Однако есть примеры произведений, созданных авторами, имевшими катастрофический опыт. Это Толстой с его «Войной и миром», Литтелл с «Благоволительницами», Хэмингуэй, Селин. Первые два стремились к обобщениям через индивидуальный военный опыт. Последние два, наоборот, обобщений избегали, фокусируясь на частной боли и гиперболизируя её, как экспрессионисты. Отечественные авторы в основном писали о двух катастрофах: войне и лагерях. Большую часть военных писателей читаешь с чувством неловкости, так как чувствуешь цензуру, вросшую в мозг и не позволяющую писать «как есть». У лучших из них, как у Слуцкого или Гроссмана, есть компенсирующее эту цензуру чувство вины. Ни того, ни другого нет у лагерников, Солженицына или Шаламова, которые оказались вне «нормального» общества и, соответственно, вне цензуры. Думаю, что проблема фейсбука как раз в этом и состоит. Крайняя публичность высказывания (проблема аудитории, о которой как раз пишет Кирилл) навязывает различные ограничения даже самому беспристрастному высказыванию. Этакая система зеркал, в фокусе которых всё время находится автор высказывания.

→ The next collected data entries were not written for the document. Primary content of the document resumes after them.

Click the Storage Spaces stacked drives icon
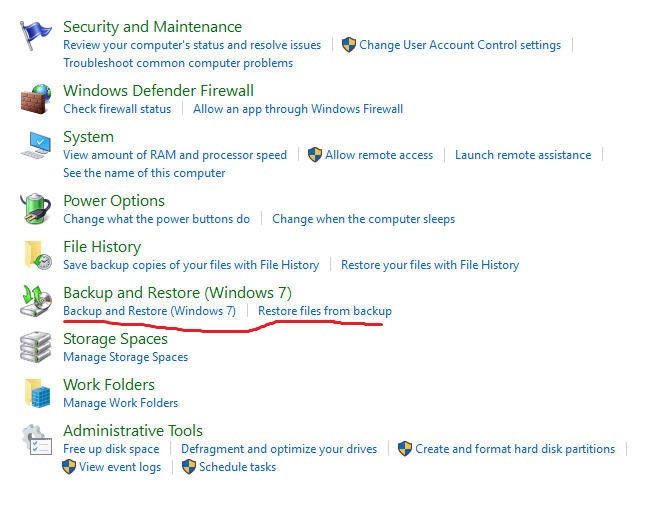661x524 pixels. (37, 347)
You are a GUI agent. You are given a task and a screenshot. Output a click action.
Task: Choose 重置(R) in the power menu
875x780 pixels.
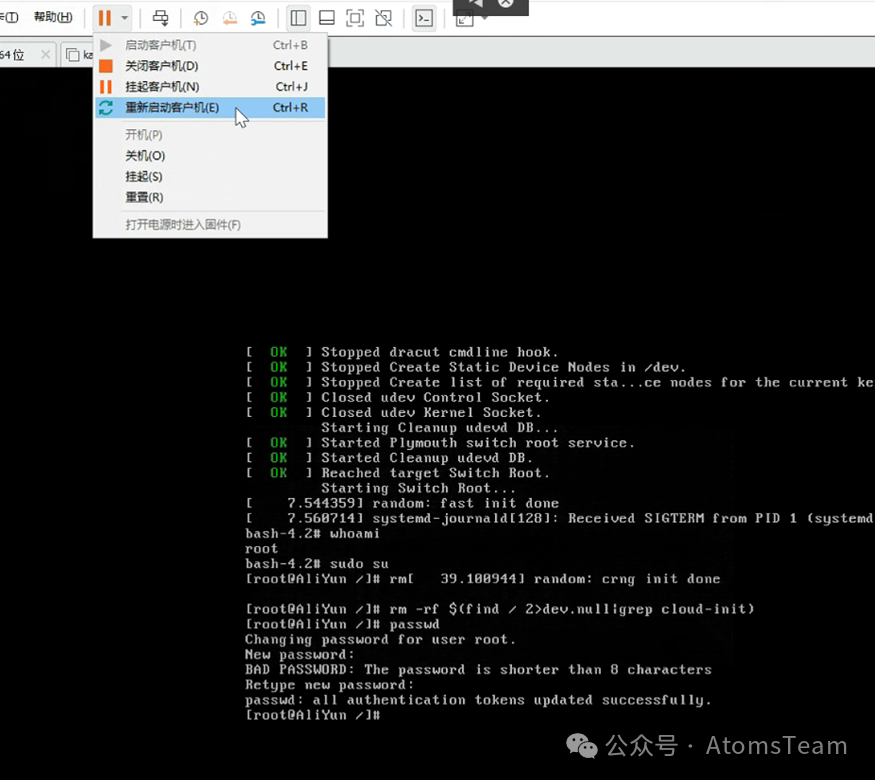click(x=144, y=198)
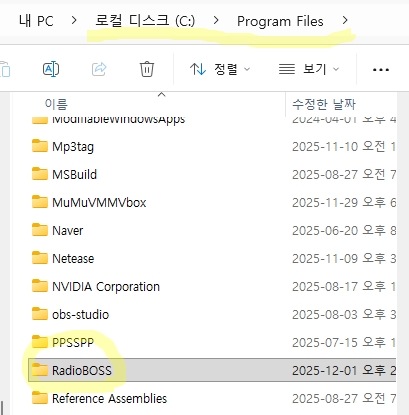The width and height of the screenshot is (409, 415).
Task: Click the Paste clipboard icon at the toolbar edge
Action: click(x=5, y=69)
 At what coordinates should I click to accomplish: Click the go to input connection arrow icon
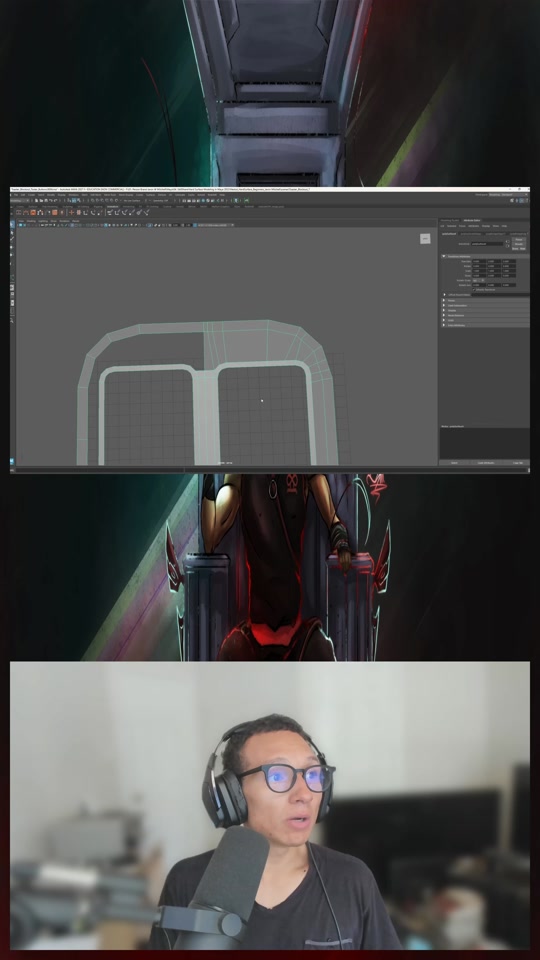click(x=508, y=242)
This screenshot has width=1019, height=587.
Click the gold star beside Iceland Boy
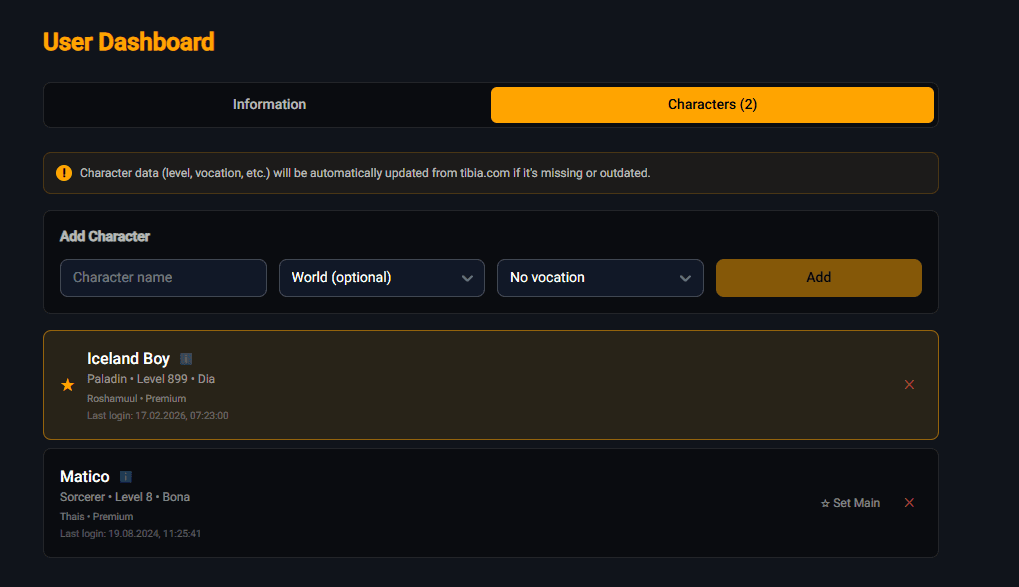pos(68,385)
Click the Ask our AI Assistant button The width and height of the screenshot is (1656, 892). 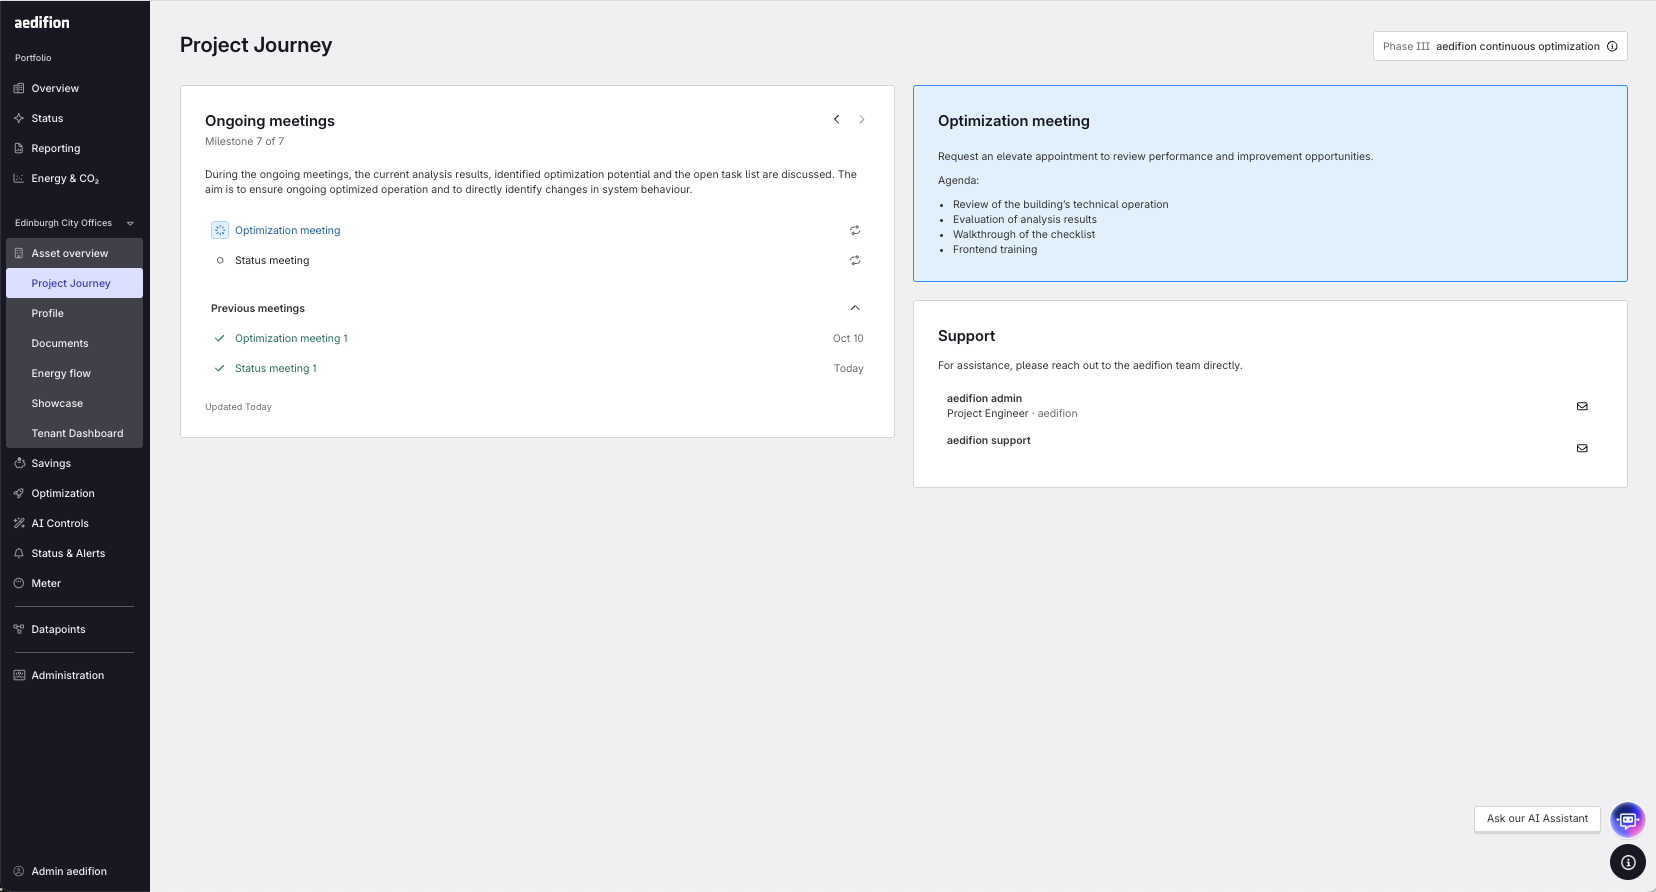coord(1537,819)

если мы задаемся вопросом о том, надо ли говорить о страдании, то аргументом «за» является кажущаяся естественной необходимость уменьшить их количество, что нельзя сделать, их не замечая (не думая и не говоря о них)

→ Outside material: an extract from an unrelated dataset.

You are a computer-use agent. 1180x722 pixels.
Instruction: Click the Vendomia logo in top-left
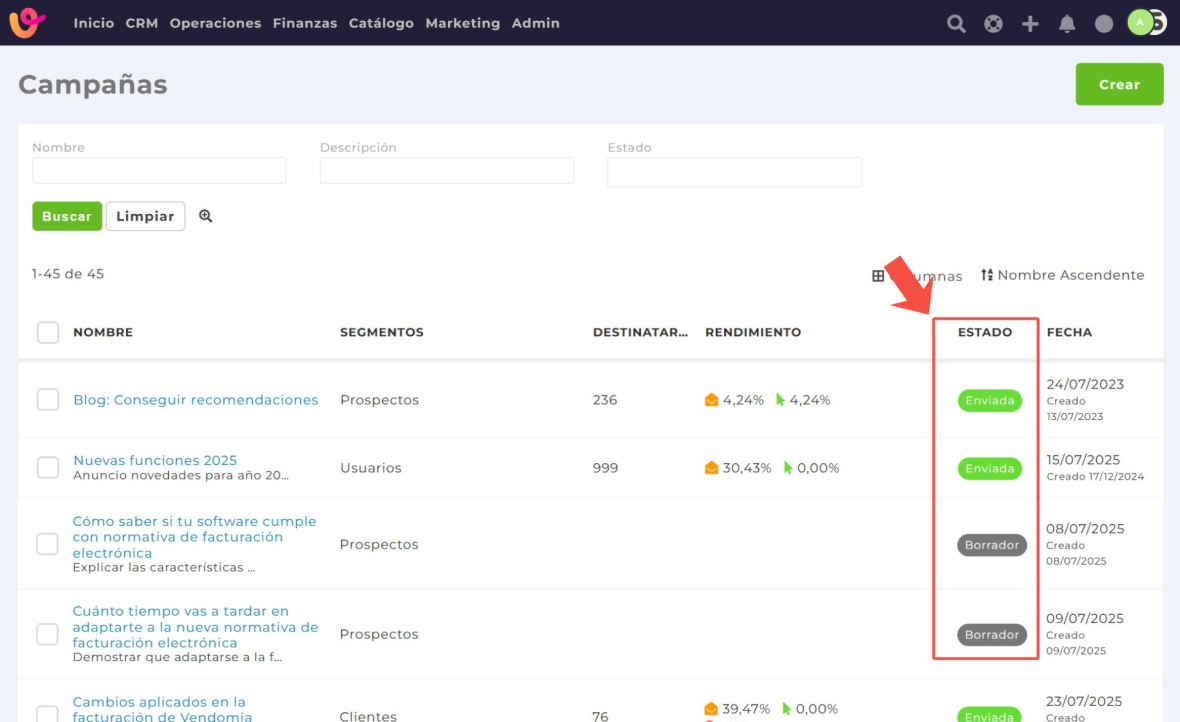[28, 23]
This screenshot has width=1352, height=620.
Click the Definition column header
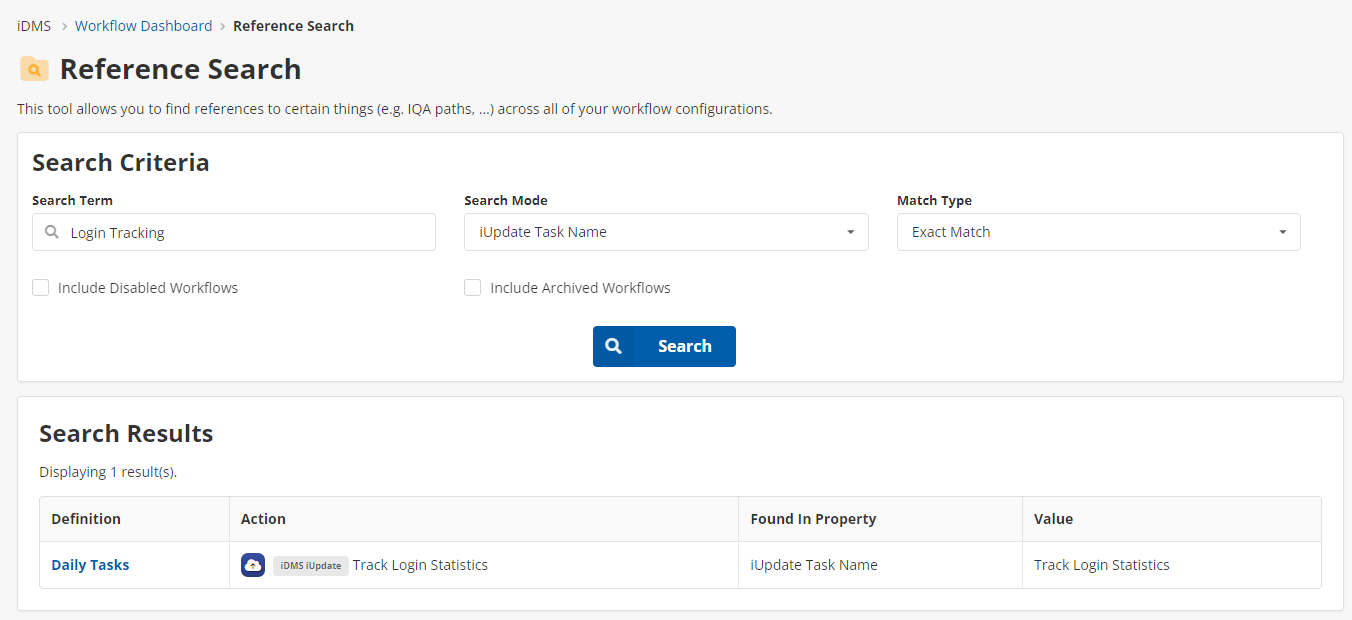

Журналистика хороша для непосредственной фиксации катастрофы, но сам формат не оставляет места её осмыслению. Пруст пишет, что простое перечисление, перечень фактов не производит никакого эффекта. Их нужно ещё и интеллектуализовать. Для этого искусство, литература подходят лучше всего. Вживание, воссоздание ситуации катастрофы, её модели –– это и есть исследование, которое отличается от теоретического тем, что его участник не просто сторонний наблюдатель, но актёр. Очень показателен пример документального фильма «Акт убийства», где люди, много лет назад участвовавшие в бойне, вдруг испытывали шок от содеянного, когда режиссёр просил их инсценировать то или иное убийство.

Кирилл: Насчёт писателей с опытом и без опыта я ещё вспоминаю часто встречающееся противопоставление невоевавшего, чрезмерно олитературившего войну и безумно популярного Ремарка, и вояку Эрнста Юнгера, по-настоящему оценённого гораздо позже.

А что касается страдания частного и коллективного — это как раз вопрос. Мне кажется, что о частном тоже стоит говорить, здесь интересны фигуры как со-страдающего субъекта, так и саморепрезентация страдающего, его рефлексия и поведение в поле коммуникации.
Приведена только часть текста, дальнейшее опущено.